This year’s keynote address, entitled Eudaimonia is not Measurable Pleasure, But the Fruit of a Liberal Life, will be delivered by Deirdre McCloskey, Distinguished Professor Emerita of Economics, History, English, and of Communication, University of Illinois at Chicago. Dr. McCloskey has written 17 books and around 400 scholarly pieces on topics ranging from technical economics and statistical theory to transgender advocacy and the ethics of the bourgeois virtues. Her economics-based arguments that equality, liberty, and justice have caused the “Great Enrichment” of the world have been featured recently in The New York Times, The Wall Street Journal, The Financial Times, National Review, and Reason, among others. McCloskey’s life and accomplishments were the subject of The Chronicle of Higher Education’s March 2016 cover story and she is author, most recently, of Bourgeois Equality: How Ideas, Not Capital or Institutions, Enriched the World.
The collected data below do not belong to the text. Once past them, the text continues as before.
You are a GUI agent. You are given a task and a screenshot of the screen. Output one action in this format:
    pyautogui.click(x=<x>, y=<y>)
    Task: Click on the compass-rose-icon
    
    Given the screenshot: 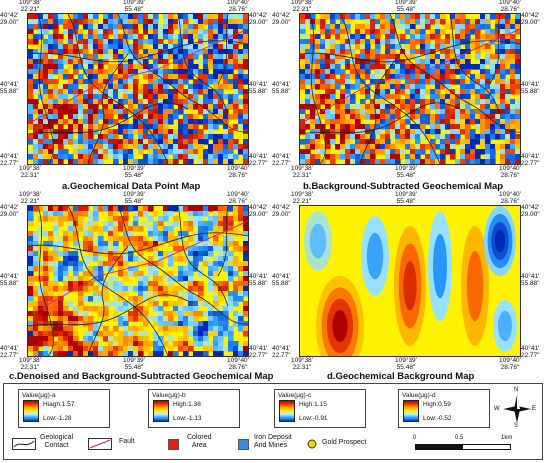 What is the action you would take?
    pyautogui.click(x=517, y=409)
This year’s program includes Distinguished Scholar Carol Graham, the Leo Pasvolsky Fellow at the Brookings Institution’s Global Economy and Development group and College Park Professor at the University of Maryland’s School of Public Policy. A pioneer and international authority in the field of happiness and well-being research, Dr. Graham has authored numerous books on the economics of well-being. Her recent work, Happiness for All? Unequal Lives and Hopes in Pursuit of the American Dream is forthcoming from the Princeton University Press.
This conference aims to promote high-quality interdisciplinary theoretical and empirical research that develops a better understanding of eudaimonia, its determinants, and its institutional implications. Eudaimonia is Aristotle’s word for “well-being,” “happiness,” or “flourishing.” The well-being and the flourishing of individuals, the happiness of families, and the prospering of communities is strongly affected by the economic, political, moral, and cultural institutions in which they live. To live a productive and fulfilling life requires an understanding of the nature, benefits, and liabilities these institutions, and of the profound ways these institutions shape and are shaped by individuals’ life projects. Our challenge is to explore, understand, and prepare ourselves and the next generations to take advantage of the enormous potential for human flourishing created by sound institutions.
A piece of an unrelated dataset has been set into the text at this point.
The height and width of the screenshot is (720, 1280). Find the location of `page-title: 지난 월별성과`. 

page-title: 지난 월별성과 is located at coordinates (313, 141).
Conference dates: April 20–22, 2017 (Winston-Salem, NC)
Keynote address: April 20, 2017 at Wake Forest University School of Business
Paper Presentations: April 21–22, 2017 at Reynolda House Museum of American Art
Adam S. Hyde (WFU)
Erik Angner (Stockholm University)
Malika Roman Isler (WFU)
Eudaimonia Institute, Wake Forest University
BB&T Center for the Study of Capitalism, Wake Forest University
Center for Bioethics, Health, and Society, Wake Forest University
Thrive, the Office of Wellbeing, Wake Forest University
Wake Forest School of Business, Wake Forest University
This is a small, one-and-a-half-day conference to be held at Wake Forest University (Winston-Salem, NC, USA). The restricted number of conference participants will favor discussions and exchange of ideas across disciplines. Submitted papers should represent original, unpublished research. Authors whose papers are accepted agree to acknowledge the conference upon subsequent publication.
Submission and registration are free. For one author per paper, the conference organizers will cover lodging for two nights, transportation from the hotel to conference site and meals during the conference. Also, reimbursement will be offered to defray travel expenses of up to $400.